Our first few hours on the waterway were wonderful; the boat pushed along by the gentle purr of the engine and the broad river opened before us with a moving panorama of low fields, rushes, trees and wetland wildlife. The sunlight glistened on the water as we sat on the deck and our minds quietened to the spell of the river. The Shannon is mystical as well as magnificent and its spirit envelops those who journey within.

The small harbour at Banagher provided an easy berth as we tied up with the fading light. There’s no finer way to dine than in the company of good friends on the top deck of a Shannon boat. Later, we settled back to be entertained by the ceaseless chattering of busy ducks. In the end, everything goes quiet, we fall asleep and dream.

The next day our plan was to sail up to the monastic settlements at Clonmacnoise. It is easy to see how the river was an important source of navigation in ancient times. Up until the 1700s, most of the country was covered in forests and the best way to journey was by boat. Many settlements grew up on the banks of the river and along its shores and islands. 

As we cruised upstream we were conscious of the chieftains, monks, traders and Vikings who took this same journey long ago. At times, when the trees closed in and the river meandered among the callows, there was little to suggest modern life. 

Clonmacnoise is located at a broad bend in the river. Its strategic position makes sense when you approach it from water. The Vikings plundered Irish monasteries by sailing upriver; clear views from a low hill were a good defence. 

Ours was a much calmer invasion, and we made our way up the hill to amble among the crosses, chapels and ruins. Looking out at the river below, the western lands stretching to the horizon, we shared the sense of wonder that attracted people to this sacred place long ago. With our visit complete, we turned downstream to make our way to Shannonbridge for the night. 

Life on the boat was enjoyable in unexpected ways. The six of us are old friends and well used to each other’s company. All the same, we were wary of the difference between having occasional meals together and spending several days cooped up on a cruiser. They call it cabin fever for a reason! Thankfully, our experience was the complete opposite.  Managing the boat required cooperation and teamwork and everyone played their part. We took turns at steering, navigating and preparing meals. There was also plenty of time for lounging on the deck, reading books or just watching the river banks and enjoying the scenery. 

Tying up on shore was a major drama. It’s not just that this is the trickiest steering task but that the whole spectacle is overseen by other boaters. Our status as utter novices seemed clear to everyone and in fairness, we received nothing but help and support. Still, it was always a relief to be safely squeezed among the other cruisers and docked for the night. 

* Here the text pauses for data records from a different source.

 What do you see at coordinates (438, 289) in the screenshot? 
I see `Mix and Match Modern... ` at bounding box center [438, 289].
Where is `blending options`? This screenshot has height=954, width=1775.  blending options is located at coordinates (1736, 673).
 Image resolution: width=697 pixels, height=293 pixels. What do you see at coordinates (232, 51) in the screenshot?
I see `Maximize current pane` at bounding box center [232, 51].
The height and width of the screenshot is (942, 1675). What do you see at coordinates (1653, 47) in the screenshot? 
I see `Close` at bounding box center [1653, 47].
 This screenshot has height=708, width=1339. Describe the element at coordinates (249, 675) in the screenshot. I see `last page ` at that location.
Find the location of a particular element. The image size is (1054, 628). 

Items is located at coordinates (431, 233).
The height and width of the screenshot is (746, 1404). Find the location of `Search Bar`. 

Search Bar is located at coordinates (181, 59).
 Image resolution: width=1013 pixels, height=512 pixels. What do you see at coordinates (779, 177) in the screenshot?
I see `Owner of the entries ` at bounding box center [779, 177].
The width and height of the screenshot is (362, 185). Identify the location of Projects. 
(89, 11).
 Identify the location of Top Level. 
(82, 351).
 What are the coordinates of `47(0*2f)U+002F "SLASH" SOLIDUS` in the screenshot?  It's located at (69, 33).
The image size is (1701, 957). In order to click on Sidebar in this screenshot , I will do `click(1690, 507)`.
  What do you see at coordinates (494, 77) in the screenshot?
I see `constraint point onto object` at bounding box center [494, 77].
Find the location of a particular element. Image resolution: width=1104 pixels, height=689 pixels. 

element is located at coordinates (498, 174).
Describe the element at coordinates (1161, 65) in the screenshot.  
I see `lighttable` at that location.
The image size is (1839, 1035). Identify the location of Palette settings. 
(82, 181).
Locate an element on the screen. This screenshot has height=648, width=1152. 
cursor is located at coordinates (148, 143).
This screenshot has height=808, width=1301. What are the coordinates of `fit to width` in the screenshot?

Evenings on the marina were sociable affairs. Fellow boat people are invariably friendly. There were many ‘old timers’ who own their boats and have years of experience cruising the Shannon. And interlopers like Us Lot who needed to be shown how to tie a knot and where to connect the electric cable. It was all good fun. 

About one-fifth of the entire landmass of Ireland drains into the Shannon. With each rainy winter, the great river extends its banks and many fields flood for several months. This seasonal uncertainty keeps houses and roads well away from the shore and creates a wonderful wilderness that is quite literally ‘away from it all’. In summer, cattle, horses and donkeys graze along the shore but there are few structures.   

On the third day, the flow of the river took us southwards past Portumna Bridge, which opens like a gate, and on into the expanse of Lough Derg. The lake provided new sensations. Wide views and distant shores. Gulls foraging in from the sea and shallow beds of rushes protected by navigation markers. We kept away, heeding the old timer’s advice to stick to the middle of the lake. 

The quaint village of Terryglass derives its name from the Irish language meaning ‘land of the two streams’. Its small harbour teamed with other cruisers, and fellow boaters once again offered shore-side advice as our ‘captain’ slowly manoeuvred us to a narrow berth. We were true river folk now and felt at ease as we chatted away with our nautical neighbours and exchanged stories of river escapades. 

People have been cruising here for years and they still report new delights each season. We had travelled along only a small portion of the river and were blessed with calm weather and fine conditions for cruising. Sometimes that’s the way it is but on other days it rains, the wind blows and the water turns dark and choppy. These changing aspects of the river’s landscape make every cruise an adventure. There is so much more to be explored.

There was one final leg the following morning. We had to take the boat back to Portumna. As we set off shortly after sunrise, the river worked its magic once more. This time we were enveloped in fog. It was just possible to see the closest navigation buoys; nothing beyond that. We cruised cautiously into the mist, real sailors now. Like Jason and the Argonauts, we were adventurers, travelling across the timeless waters. Later, as the sun’s heat burned away the mist, the wide majestic Shannon showed itself once more and we sailed safely back to base entirely fulfilled and enriched by our river experience. ‘Us lot will do this again’ we agreed.